Es wäre ein spektakulärer Transfer gewesen – doch aus einer Rückkehr von Jérôme Boateng zum FC Bayern wird nichts. Trotz akuten Verletzungssorgen in der dünn besetzten zentralen Abwehr (Matthijs de Ligt, Dayot Upamecano) teilt der deutsche Rekordmeister am Freitagnachmittag mit, von einer Rückholaktion abzusehen.
Boateng, der bereits einige Tage mit der Mannschaft trainierte, dürfe sich aber weiter beim FC Bayern fit halten, wenn er dies wünsche. Seine körperliche Verfassung sei gut, hiess es. Zuletzt war Boateng, der bei Olympique Lyon nach zwei Jahren keinen neuen Vertrag erhalten hatte, vereinslos. Deshalb hätte er auch ausserhalb der Transferperiode verpflichtet werden können. Bei den Münchnern spielte Boateng von 2011 bis 2021, in dieser Zeit gewann er mit dem Klub zweimal das Triple.

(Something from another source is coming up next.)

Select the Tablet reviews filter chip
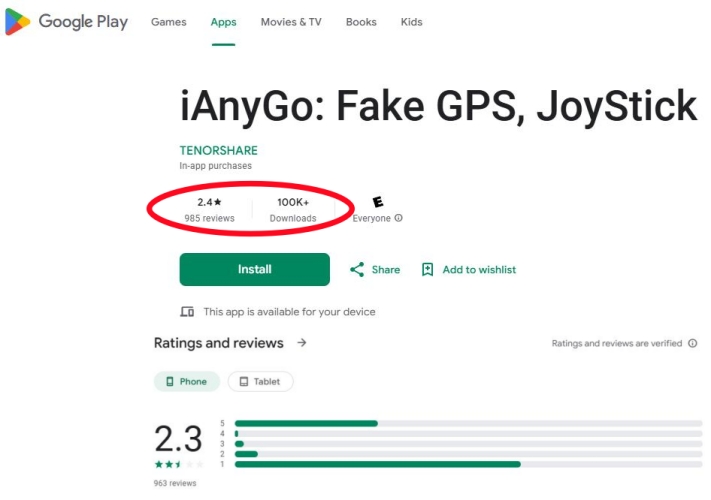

Der Verzicht auf den 35-Jährigen sei «nicht nur eine sportliche Entscheidung» gewesen, wie Trainer Thomas Tuchel bestätigte: «Wir haben die Situation analysiert, die Gesamtsituation bei Jérôme, die nicht nur sportlich ist, leider.»
Boateng steht vor einem neuen Strafprozess in Bayern, weil ihm vorgeworfen wird, im Sommer 2018 seine damalige Lebensgefährtin und Mutter seiner Kinder im Urlaub angegriffen zu haben. Ein Urteil gegen Boateng war zuletzt aufgehoben worden. Der Fussballer beklagte ein unfaires Verfahren und eine Vorverurteilung.
Fans reagieren mit Spruchbändern
Angesprochen auf die Causa hatte Bayerns Sportdirektor Christoph Freund vor wenigen Tagen dies als «private Geschichte» Boatengs bezeichnet. Man bewerte den Spieler vor allem nach sportlichen Kriterien. Die Aussagen stiessen bei vielen Bayern-Fans auf grosse Kritik.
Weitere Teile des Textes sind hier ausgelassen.